Adams worked as a “casual writer” at a CBC TV news station in B.C., and he describes the incredible pressure he was under during one of his shifts. No time for lunch or even bathroom breaks and an unbending deadline looming, while Adams edited tape, wrote intros and scripts, and created “supers” (on-screen titles with the names of the people being interviewed). Adams’ last story of his day seemed like an easy one: a police dog was left in an SUV in hot weather. Adams, with no time to read the reporter’s script, wrote the anchor’s intro with just minutes to spare. But Adams assumes a key fact of the story (that the dog died), and the anchor announces the pooch’s death on air. What’s that saying? When you assume, you make an “ass” out of “you” and “me”?

Well, in this case, Adams felt like one and so did the station. Only the station had no time for regrets, apparently. Adams was called in the next morning and fired. In fact, he was told to “leave right away.” You could argue over the seriousness of the error. It was a key fact of the story, of course, but fired over a dog? Adams notes in the post that no one at the station had criticized his work until then.
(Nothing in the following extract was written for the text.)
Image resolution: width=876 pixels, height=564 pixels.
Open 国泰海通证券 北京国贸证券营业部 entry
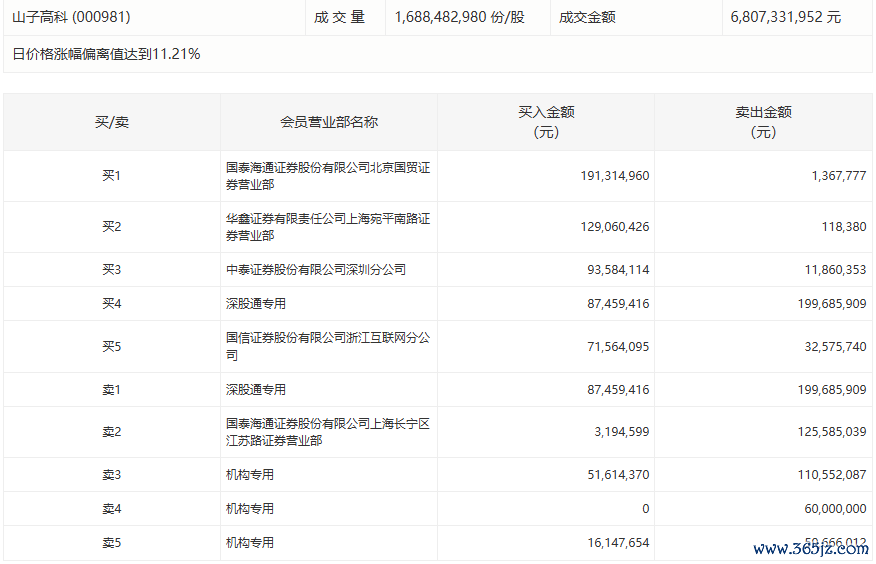point(327,176)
But the broader question raised by Adams’ story is: what forces came together to cause that error? How was it that Adams didn’t have time to read the script and therefore had to “assume”? He asks: “How did a highly trained journalist with 42 years of experience both overseas and in Canada find himself in a newsroom, sweating bricks, writing nonsense about a dog that was left in a SUV for 3 hours?”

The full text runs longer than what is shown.